Aku termasuk yang memilih unutk masuk UT dan ikut ke Ciamis. Tapi tujuan utama adalah ikut ke Ciamis. Untuk UT masih belum terpikirkan. Lalu para mentor menjelaskan mengapa mereka menunjukan jalan seperti itu.
“ ceng, kita tidak memaksa kalian untuk mengikuti apa yang kami sarankan cuma ada beberpa hal yang perlu dipertimbangkan. Kenapa kita memilih ke Ciamis dan masuk UT. Pertama, sebenernya kita cuma pengen menyelamatkan generasi kalian supaya tidak berpencar dan tetap pada jalan yang sedang kita perjuangkan bersama-sama. Kedua, ada banyak orang yang sukses dan teratur dari lulusan UT. Kenapa, karena kalau UT merek belajar sendiri. Kalau mereka tidak bisa memanagment waktu maka sepuluh tahun juga tidak akan lulus. Beda dengan universitas biasa yang hanya bisa diselesaikan dengan uang dan daftar hadir. Mereka tak peduli kalian mau jadi apa. Coba fikirkan ujian kalian bisa lihat buku, bisa lihat dari internet. Apa yang mereka didik ?. Dan paling kalian menjadi mental pegawai, ujung-ujungnya PNS, gak bakalan jauh kok. Belum lagi biaya, terutama biaya kehidupan. Coba kalian kalikan. Nah kalau di Ciamis ada beberapa pilihan dan manfaat kalian diam di sana. Selain kalian bisa belajar sendiri tanpa dosen, biaya kuliah cukup murah dibanding universitas biasa. Kalian juga bisa mengolah lahan untuk biaya hidup kalian dan latihan menempa diri kalian. Selain itu juga kalian bisa menjadi tenaga pengajar di sana di SMP PLUS PASAWAHAN.”

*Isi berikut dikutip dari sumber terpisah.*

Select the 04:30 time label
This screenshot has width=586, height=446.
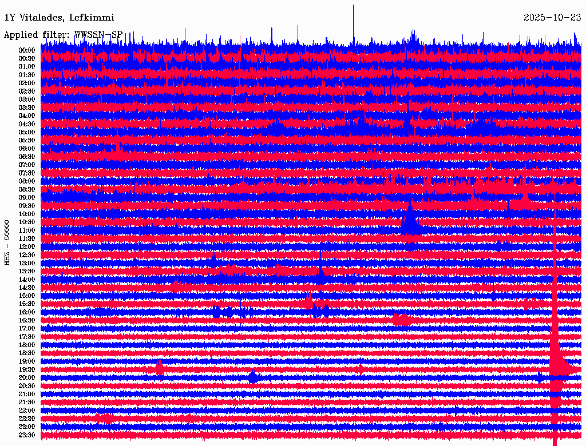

            Mereka diam membisu, aku yakin mereka bingung. Mau melawan/komentar gimana. Mau mengiyakan tidak mau juga
            “Ok, kita tidak memaksa, apapun keputusan kalian saya menghargai kalian. Yang penting kalian tetap sayang pada rakyat kecil. Nah untuk yang mau berangkat dua hari dari sekarang, kalian berangkat. Persiapkan apa saja yang harus di bawa. Disana kalian akan bertemu Eful dan yang lainnya”.
            Untuk diriku sendiri aku punya alasan tersendiri. Kenapa aku akan pergi.

                        Rasanya aku baru di cas dan diberi lampu dalam gelapnya tujuan dan langkah mau ke mana. Aku mengutarakan keputusan yang kuambil dan mereka mengijinkan. Bahkan mendukung dengan alas an kalau misalkan tetap di Garut juga tidak begitu efektif.
                        Matahari menyambut pagi dengan nyanyian burung. Padi mulai menguning di sekeliling rumah mengantar langkahku mengores embun pertama. Dengan sepatu di tangan kananku, tas yang cukup besar karena memuat pakaian layaknya orang mengungsi atau pindah rumah. Lambaian tangan terakhir kulihat sebelum aku masuk gang rumah komplek STKIP garut yang cukup padat. Aku berharap ini bukan lambaian terakhir. Kulangkahkan kaki menuju YAPEMAS untuk bergabung dengan kawan yang sudah menunggu.